The 1947 “Galway
Bay” is one of those songs which I’ve heard many times, sung
by many respected singers, such as Bing Crosby. But it wasn’t until quite recently, in my
seventy-sixth year, that the depth of its mythic quality was brought
home to me, and then by a young woman named Chloë Agnew:
She sings of the
ladies digging praties (potatoes) in the uplands who speak a
language that the strangers do not know and the play of the gossoons
(garçons). She sings of the possibility of life hereafter, of the land
across the sea, about dehumanization, all that good stuff which is
missed by the standard academic, analytic, scientistic, best and
brightest, respectable worldview. It has got “England” vs.

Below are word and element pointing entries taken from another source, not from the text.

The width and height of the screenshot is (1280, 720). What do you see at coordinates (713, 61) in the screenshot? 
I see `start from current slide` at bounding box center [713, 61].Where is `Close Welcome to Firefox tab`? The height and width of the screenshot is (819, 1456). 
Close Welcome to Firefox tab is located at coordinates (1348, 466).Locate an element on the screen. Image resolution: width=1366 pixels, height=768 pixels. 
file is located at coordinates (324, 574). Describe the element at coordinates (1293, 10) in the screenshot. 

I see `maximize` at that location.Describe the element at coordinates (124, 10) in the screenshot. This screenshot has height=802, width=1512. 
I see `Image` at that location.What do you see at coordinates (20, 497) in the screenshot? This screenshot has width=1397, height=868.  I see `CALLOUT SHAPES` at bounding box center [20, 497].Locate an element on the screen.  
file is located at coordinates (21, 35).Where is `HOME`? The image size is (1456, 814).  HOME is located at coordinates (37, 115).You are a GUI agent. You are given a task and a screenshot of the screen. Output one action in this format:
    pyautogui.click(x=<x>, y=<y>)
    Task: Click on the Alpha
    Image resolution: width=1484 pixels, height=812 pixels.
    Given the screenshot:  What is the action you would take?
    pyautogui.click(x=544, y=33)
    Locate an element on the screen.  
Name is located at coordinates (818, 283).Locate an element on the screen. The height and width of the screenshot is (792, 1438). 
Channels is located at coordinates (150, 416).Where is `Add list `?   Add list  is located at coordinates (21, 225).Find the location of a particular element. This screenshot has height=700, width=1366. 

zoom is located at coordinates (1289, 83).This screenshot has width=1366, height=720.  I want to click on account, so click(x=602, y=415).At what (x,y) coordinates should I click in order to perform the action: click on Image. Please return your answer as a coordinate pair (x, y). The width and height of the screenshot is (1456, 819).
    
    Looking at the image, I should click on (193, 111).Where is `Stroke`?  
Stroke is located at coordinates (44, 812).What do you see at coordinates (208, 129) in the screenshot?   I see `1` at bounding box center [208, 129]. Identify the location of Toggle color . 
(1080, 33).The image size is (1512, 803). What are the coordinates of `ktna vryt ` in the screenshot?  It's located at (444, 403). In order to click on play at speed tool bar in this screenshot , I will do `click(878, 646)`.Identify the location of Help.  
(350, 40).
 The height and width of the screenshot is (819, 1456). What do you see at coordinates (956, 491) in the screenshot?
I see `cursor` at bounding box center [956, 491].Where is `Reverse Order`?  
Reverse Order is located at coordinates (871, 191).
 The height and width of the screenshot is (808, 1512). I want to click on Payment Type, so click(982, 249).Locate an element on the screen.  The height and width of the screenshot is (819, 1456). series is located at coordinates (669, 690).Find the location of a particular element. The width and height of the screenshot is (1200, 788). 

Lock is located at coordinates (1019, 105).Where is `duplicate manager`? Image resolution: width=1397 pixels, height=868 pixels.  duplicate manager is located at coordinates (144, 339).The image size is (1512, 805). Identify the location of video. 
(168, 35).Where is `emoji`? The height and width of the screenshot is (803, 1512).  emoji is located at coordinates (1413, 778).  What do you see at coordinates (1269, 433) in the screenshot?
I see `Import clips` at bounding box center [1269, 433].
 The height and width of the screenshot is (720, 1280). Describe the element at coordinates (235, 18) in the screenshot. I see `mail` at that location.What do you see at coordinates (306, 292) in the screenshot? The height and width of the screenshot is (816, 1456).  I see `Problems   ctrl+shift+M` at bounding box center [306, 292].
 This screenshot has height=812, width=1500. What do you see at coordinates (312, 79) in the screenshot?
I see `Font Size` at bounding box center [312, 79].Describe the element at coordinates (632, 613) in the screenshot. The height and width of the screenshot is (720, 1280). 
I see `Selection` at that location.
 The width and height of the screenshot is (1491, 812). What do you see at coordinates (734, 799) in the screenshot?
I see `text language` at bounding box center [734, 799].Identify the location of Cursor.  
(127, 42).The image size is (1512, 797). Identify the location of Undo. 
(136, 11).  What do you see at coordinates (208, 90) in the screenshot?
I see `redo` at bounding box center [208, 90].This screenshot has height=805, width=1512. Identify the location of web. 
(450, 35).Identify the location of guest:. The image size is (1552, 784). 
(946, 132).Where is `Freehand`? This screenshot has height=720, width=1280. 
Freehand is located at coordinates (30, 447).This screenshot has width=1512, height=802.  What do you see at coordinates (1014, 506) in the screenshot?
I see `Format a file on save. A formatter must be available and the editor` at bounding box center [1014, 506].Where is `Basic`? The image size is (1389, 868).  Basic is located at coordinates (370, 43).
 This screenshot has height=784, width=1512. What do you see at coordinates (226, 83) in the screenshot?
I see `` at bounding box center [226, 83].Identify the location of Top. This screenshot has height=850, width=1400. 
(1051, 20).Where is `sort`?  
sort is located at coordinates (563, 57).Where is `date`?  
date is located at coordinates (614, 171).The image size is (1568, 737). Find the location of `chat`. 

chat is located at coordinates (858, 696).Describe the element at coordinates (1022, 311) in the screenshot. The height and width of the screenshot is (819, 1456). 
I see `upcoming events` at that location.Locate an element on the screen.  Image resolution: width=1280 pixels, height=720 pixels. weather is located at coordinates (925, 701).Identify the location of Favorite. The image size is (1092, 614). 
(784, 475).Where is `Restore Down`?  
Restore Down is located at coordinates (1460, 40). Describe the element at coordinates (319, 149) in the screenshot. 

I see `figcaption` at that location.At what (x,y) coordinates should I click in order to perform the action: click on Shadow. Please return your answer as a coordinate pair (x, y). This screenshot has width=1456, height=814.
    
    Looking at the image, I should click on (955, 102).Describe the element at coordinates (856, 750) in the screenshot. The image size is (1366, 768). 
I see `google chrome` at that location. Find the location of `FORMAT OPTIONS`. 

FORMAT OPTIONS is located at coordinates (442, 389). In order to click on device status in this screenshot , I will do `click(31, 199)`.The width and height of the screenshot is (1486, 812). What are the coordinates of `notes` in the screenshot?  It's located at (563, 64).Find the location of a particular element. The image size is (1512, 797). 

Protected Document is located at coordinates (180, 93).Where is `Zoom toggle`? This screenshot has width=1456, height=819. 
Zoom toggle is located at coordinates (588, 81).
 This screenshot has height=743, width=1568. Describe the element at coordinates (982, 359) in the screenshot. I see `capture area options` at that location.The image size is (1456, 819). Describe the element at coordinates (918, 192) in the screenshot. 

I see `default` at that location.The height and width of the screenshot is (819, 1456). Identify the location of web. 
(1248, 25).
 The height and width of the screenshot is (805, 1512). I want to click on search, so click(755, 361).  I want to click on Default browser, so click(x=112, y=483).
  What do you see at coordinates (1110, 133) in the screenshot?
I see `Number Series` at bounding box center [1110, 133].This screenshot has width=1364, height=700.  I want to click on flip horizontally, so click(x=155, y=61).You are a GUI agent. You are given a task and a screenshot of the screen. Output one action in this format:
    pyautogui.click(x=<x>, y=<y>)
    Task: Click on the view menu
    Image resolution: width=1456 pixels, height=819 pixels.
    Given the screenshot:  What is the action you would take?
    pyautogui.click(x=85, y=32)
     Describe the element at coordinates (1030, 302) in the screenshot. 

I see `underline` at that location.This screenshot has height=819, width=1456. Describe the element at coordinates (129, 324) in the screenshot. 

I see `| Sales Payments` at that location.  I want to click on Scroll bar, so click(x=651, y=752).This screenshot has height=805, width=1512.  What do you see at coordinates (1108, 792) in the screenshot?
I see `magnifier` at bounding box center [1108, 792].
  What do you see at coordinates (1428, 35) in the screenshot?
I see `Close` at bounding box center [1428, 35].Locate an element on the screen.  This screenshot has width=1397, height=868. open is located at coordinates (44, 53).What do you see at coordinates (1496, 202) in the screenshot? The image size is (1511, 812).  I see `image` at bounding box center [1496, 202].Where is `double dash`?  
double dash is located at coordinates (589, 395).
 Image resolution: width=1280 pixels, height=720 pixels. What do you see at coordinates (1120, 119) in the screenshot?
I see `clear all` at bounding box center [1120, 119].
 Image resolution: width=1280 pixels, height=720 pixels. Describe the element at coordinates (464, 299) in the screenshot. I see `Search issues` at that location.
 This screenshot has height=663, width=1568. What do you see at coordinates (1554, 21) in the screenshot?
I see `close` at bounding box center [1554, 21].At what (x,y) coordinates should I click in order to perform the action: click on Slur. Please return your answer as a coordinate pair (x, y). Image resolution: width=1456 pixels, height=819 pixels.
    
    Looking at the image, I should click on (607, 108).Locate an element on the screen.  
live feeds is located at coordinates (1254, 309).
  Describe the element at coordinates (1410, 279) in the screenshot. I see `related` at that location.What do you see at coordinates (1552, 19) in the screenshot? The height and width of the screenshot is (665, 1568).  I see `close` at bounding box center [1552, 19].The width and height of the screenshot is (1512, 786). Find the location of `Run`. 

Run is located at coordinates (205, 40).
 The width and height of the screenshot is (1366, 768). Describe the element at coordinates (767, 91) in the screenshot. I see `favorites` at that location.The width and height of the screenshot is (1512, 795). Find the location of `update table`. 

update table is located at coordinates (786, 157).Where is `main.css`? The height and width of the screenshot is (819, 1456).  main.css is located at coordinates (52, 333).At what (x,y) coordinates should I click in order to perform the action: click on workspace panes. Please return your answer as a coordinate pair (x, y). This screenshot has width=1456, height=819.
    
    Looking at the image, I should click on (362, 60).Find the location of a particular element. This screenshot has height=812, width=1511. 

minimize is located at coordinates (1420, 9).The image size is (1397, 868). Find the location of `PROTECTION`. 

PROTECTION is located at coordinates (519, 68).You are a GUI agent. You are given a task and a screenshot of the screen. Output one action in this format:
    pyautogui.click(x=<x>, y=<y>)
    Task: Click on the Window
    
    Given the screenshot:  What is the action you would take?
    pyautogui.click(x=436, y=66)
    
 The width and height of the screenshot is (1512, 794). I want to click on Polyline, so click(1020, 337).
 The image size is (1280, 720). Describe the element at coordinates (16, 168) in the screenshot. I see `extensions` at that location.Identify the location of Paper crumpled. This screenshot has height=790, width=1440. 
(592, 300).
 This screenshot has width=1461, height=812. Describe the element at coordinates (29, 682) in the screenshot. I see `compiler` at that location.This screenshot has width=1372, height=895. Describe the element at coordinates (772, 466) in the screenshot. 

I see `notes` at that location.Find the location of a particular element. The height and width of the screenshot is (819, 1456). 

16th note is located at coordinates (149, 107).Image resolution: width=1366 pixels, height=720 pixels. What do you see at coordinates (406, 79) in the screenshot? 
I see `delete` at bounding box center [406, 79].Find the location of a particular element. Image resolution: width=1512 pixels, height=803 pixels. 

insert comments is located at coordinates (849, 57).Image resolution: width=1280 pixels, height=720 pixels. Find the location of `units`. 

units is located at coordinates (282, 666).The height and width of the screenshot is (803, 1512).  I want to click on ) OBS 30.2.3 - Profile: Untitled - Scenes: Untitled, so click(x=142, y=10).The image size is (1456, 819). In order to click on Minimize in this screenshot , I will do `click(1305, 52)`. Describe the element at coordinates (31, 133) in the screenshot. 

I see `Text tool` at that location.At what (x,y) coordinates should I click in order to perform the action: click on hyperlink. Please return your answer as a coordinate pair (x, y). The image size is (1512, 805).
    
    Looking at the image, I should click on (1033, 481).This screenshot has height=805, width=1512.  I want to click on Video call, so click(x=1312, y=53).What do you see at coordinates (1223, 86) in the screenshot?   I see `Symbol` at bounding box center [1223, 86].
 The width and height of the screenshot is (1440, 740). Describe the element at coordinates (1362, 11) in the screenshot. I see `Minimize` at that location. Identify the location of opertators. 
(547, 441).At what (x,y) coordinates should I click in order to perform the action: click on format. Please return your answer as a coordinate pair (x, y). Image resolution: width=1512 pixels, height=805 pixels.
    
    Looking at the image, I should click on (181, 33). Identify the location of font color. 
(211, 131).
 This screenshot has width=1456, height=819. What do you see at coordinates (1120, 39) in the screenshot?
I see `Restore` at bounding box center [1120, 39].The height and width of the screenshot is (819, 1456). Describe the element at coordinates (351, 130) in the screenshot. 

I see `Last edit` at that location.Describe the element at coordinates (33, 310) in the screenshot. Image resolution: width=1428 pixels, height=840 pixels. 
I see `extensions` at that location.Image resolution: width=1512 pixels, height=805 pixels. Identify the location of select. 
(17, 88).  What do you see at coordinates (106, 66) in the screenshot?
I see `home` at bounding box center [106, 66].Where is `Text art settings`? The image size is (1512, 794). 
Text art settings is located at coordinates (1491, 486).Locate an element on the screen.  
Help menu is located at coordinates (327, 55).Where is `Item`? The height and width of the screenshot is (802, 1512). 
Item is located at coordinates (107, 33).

Ireland in it, too, and the closing of our days.
The closing of my
own days is now, to me, given how quickly time is flying. And that
has to be why I am now able to be so appreciative of Chloë’s
Galway Bay, beside which the other renditions seem so jaded in
contrast. But I think also it was necessary for me to live through
the absurdities and horrors of the “standard academic, analytic,
scientistic, best and brightest, respectable worldview” - for
several decades.
It’s as if it were
all right there right before my eyes all the time, but that I had to
experience hell in order to appreciate it.
Galway Bay
If you ever go across the sea to Ireland,
Then maybe at the closing of your day;
You will sit and watch the moonrise over Claddagh,
And see the sun go down on Galway Bay,
Just to hear again the ripple of the trout stream,
The women in the meadows making hay;
And to sit beside a turf fire in the cabin,
And watch the barefoot gossoons at their play,
For the breezes blowing o'er the seas from Ireland,
Are perfum'd by the heather as they blow;
And the women in the uplands diggin' praties,
Speak a language that the strangers do not know,
For the strangers came and tried to teach their way,
They scorn'd us just for being what we are;
But they might as well go chasing after moonbeams,
Or light a penny candle from a star.
And if there is going to be a life hereafter,
And somehow I am sure there's going to be;
I will ask my God to let me make my heaven,
In that dear land across the Irish sea.
Then maybe at the closing of your day;
You will sit and watch the moonrise over Claddagh,
And see the sun go down on Galway Bay,
Just to hear again the ripple of the trout stream,
The women in the meadows making hay;
And to sit beside a turf fire in the cabin,
And watch the barefoot gossoons at their play,
For the breezes blowing o'er the seas from Ireland,
Are perfum'd by the heather as they blow;
And the women in the uplands diggin' praties,
Speak a language that the strangers do not know,
For the strangers came and tried to teach their way,
They scorn'd us just for being what we are;
But they might as well go chasing after moonbeams,
Or light a penny candle from a star.
And if there is going to be a life hereafter,
And somehow I am sure there's going to be;
I will ask my God to let me make my heaven,
In that dear land across the Irish sea.